Items from a data source:
· · · ·

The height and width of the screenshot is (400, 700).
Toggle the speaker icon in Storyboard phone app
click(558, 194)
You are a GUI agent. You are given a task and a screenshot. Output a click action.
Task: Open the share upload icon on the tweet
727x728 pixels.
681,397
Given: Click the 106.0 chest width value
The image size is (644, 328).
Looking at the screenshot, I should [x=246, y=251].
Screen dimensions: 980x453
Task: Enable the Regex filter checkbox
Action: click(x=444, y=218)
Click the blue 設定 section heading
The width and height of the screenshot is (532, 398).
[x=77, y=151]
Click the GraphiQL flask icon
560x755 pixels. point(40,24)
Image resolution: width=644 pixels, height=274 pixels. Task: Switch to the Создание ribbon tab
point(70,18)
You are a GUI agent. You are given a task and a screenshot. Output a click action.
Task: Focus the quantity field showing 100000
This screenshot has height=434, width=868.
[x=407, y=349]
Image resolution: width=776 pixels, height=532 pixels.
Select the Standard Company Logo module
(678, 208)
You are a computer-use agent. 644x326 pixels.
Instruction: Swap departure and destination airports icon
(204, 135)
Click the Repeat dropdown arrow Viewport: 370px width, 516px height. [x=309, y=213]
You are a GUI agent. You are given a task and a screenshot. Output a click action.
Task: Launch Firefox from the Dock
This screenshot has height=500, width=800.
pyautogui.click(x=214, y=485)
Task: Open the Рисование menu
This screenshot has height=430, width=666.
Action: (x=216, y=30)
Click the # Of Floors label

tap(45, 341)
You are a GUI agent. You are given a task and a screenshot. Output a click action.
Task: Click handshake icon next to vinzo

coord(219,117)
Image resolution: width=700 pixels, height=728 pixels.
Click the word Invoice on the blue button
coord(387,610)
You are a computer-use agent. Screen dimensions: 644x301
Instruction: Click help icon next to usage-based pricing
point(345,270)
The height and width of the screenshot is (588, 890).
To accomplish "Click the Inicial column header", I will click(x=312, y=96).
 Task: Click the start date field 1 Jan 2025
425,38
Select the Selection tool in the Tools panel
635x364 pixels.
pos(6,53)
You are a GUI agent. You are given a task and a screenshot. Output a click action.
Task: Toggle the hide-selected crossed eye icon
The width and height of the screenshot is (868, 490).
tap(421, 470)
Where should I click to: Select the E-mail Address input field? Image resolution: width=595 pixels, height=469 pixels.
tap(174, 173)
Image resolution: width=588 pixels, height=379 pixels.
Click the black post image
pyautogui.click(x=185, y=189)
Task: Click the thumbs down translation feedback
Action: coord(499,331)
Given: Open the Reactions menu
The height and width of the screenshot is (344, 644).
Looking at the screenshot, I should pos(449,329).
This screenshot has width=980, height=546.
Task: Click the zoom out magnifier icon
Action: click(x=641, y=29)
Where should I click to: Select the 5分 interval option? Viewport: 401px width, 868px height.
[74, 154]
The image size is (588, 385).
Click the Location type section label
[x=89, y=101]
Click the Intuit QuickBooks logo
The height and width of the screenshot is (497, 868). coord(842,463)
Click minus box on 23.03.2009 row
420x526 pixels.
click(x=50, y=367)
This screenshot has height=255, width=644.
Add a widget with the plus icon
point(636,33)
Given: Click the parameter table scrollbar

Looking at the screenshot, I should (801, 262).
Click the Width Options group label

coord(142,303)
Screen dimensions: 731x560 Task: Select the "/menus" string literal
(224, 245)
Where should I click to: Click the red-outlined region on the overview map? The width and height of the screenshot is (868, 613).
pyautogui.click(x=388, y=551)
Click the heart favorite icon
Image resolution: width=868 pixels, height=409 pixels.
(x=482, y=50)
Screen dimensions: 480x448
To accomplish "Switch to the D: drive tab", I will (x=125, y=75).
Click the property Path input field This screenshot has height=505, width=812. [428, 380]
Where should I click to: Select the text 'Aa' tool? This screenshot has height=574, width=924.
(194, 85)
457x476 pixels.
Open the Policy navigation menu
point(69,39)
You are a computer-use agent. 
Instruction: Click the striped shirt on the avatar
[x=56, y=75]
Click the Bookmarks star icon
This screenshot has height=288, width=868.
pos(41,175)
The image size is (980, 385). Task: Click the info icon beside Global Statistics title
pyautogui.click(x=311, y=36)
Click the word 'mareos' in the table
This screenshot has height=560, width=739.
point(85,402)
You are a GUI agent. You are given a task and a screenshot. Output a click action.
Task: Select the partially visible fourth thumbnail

· · · ·

→ What you have to do: Take the records and restate them word for word.

→ Exercise output:
The height and width of the screenshot is (400, 700).
Toggle the speaker icon in Storyboard phone app
click(558, 194)
You are a GUI agent. You are given a task and a screenshot. Output a click action.
Task: Open the share upload icon on the tweet
727x728 pixels.
681,397
Given: Click the 106.0 chest width value
The image size is (644, 328).
Looking at the screenshot, I should [x=246, y=251].
Screen dimensions: 980x453
Task: Enable the Regex filter checkbox
Action: click(x=444, y=218)
Click the blue 設定 section heading
The width and height of the screenshot is (532, 398).
[x=77, y=151]
Click the GraphiQL flask icon
560x755 pixels. point(40,24)
Image resolution: width=644 pixels, height=274 pixels. Task: Switch to the Создание ribbon tab
point(70,18)
You are a GUI agent. You are given a task and a screenshot. Output a click action.
Task: Focus the quantity field showing 100000
This screenshot has height=434, width=868.
[x=407, y=349]
Image resolution: width=776 pixels, height=532 pixels.
Select the Standard Company Logo module
(678, 208)
You are a computer-use agent. 644x326 pixels.
Instruction: Swap departure and destination airports icon
(204, 135)
Click the Repeat dropdown arrow Viewport: 370px width, 516px height. [x=309, y=213]
You are a GUI agent. You are given a task and a screenshot. Output a click action.
Task: Launch Firefox from the Dock
This screenshot has height=500, width=800.
pyautogui.click(x=214, y=485)
Task: Open the Рисование menu
This screenshot has height=430, width=666.
Action: (x=216, y=30)
Click the # Of Floors label

tap(45, 341)
You are a GUI agent. You are given a task and a screenshot. Output a click action.
Task: Click handshake icon next to vinzo

coord(219,117)
Image resolution: width=700 pixels, height=728 pixels.
Click the word Invoice on the blue button
coord(387,610)
You are a computer-use agent. Screen dimensions: 644x301
Instruction: Click help icon next to usage-based pricing
point(345,270)
The height and width of the screenshot is (588, 890).
To accomplish "Click the Inicial column header", I will click(x=312, y=96).
 Task: Click the start date field 1 Jan 2025
425,38
Select the Selection tool in the Tools panel
635x364 pixels.
pos(6,53)
You are a GUI agent. You are given a task and a screenshot. Output a click action.
Task: Toggle the hide-selected crossed eye icon
The width and height of the screenshot is (868, 490).
tap(421, 470)
Where should I click to: Select the E-mail Address input field? Image resolution: width=595 pixels, height=469 pixels.
tap(174, 173)
Image resolution: width=588 pixels, height=379 pixels.
Click the black post image
pyautogui.click(x=185, y=189)
Task: Click the thumbs down translation feedback
Action: coord(499,331)
Given: Open the Reactions menu
The height and width of the screenshot is (344, 644).
Looking at the screenshot, I should pos(449,329).
This screenshot has width=980, height=546.
Task: Click the zoom out magnifier icon
Action: click(x=641, y=29)
Where should I click to: Select the 5分 interval option? Viewport: 401px width, 868px height.
[74, 154]
The image size is (588, 385).
Click the Location type section label
[x=89, y=101]
Click the Intuit QuickBooks logo
The height and width of the screenshot is (497, 868). coord(842,463)
Click minus box on 23.03.2009 row
420x526 pixels.
click(x=50, y=367)
This screenshot has height=255, width=644.
Add a widget with the plus icon
point(636,33)
Given: Click the parameter table scrollbar

Looking at the screenshot, I should (801, 262).
Click the Width Options group label

coord(142,303)
Screen dimensions: 731x560 Task: Select the "/menus" string literal
(224, 245)
Where should I click to: Click the red-outlined region on the overview map? The width and height of the screenshot is (868, 613).
pyautogui.click(x=388, y=551)
Click the heart favorite icon
Image resolution: width=868 pixels, height=409 pixels.
(x=482, y=50)
Screen dimensions: 480x448
To accomplish "Switch to the D: drive tab", I will (x=125, y=75).
Click the property Path input field This screenshot has height=505, width=812. [428, 380]
Where should I click to: Select the text 'Aa' tool? This screenshot has height=574, width=924.
(194, 85)
457x476 pixels.
Open the Policy navigation menu
point(69,39)
You are a computer-use agent. 
Instruction: Click the striped shirt on the avatar
[x=56, y=75]
Click the Bookmarks star icon
This screenshot has height=288, width=868.
pos(41,175)
The image size is (980, 385). Task: Click the info icon beside Global Statistics title
pyautogui.click(x=311, y=36)
Click the word 'mareos' in the table
This screenshot has height=560, width=739.
point(85,402)
You are a GUI agent. You are given a task and a screenshot. Output a click action.
Task: Select the partially visible fourth thumbnail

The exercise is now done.